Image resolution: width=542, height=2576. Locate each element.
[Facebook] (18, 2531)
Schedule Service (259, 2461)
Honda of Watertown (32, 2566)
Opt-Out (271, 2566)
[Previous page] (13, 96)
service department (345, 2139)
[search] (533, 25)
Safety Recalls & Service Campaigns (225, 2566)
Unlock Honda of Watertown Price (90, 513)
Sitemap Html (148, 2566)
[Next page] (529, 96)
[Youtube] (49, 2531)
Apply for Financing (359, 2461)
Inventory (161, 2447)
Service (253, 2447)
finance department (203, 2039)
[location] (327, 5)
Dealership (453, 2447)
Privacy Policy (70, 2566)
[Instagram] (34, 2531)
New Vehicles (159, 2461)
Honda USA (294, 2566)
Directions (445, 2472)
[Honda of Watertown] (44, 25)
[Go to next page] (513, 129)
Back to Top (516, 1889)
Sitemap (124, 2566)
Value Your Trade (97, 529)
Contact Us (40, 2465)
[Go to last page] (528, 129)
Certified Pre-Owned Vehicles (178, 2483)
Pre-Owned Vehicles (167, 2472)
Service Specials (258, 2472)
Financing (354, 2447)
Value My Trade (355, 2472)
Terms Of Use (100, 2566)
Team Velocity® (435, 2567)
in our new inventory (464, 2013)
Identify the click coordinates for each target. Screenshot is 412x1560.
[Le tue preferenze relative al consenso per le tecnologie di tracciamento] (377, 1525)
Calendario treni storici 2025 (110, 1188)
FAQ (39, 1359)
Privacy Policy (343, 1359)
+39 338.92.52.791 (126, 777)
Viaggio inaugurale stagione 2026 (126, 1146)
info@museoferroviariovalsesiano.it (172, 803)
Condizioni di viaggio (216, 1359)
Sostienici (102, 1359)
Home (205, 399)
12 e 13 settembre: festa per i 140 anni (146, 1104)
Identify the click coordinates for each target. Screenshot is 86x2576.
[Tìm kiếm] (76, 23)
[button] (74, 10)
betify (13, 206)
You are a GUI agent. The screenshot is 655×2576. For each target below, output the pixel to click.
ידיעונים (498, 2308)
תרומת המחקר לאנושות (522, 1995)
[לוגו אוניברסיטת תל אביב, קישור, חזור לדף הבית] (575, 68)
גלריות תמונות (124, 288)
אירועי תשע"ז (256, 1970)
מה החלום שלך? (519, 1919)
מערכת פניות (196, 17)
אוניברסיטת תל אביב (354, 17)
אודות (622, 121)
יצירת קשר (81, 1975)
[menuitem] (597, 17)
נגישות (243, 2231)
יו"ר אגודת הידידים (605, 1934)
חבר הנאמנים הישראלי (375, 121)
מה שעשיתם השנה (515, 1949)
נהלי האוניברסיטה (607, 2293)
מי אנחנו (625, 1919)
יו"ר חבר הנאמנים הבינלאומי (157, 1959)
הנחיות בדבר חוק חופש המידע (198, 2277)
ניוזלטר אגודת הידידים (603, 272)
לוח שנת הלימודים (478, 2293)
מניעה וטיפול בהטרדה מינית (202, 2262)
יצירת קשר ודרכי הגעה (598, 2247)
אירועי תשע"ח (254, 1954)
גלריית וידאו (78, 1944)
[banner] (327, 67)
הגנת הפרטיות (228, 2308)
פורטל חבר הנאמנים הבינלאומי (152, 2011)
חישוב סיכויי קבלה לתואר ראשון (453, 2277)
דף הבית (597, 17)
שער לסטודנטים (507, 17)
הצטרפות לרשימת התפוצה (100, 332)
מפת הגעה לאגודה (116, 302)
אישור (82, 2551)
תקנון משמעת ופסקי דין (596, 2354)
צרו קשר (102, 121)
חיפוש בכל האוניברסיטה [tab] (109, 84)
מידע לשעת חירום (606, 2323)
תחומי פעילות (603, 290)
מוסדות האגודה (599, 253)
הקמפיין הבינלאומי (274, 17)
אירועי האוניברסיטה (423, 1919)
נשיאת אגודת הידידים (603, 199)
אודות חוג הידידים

-*-

* EXERCISE PROMPT: Begin with the first line of the data above and, please, print each line exactly until you have printed the line containing "Sitemap Html (148, 2566)"; print nothing else.

* OUTPUT OF THE TASK:
Image resolution: width=542, height=2576. Locate each element.
[Facebook] (18, 2531)
Schedule Service (259, 2461)
Honda of Watertown (32, 2566)
Opt-Out (271, 2566)
[Previous page] (13, 96)
service department (345, 2139)
[search] (533, 25)
Safety Recalls & Service Campaigns (225, 2566)
Unlock Honda of Watertown Price (90, 513)
Sitemap Html (148, 2566)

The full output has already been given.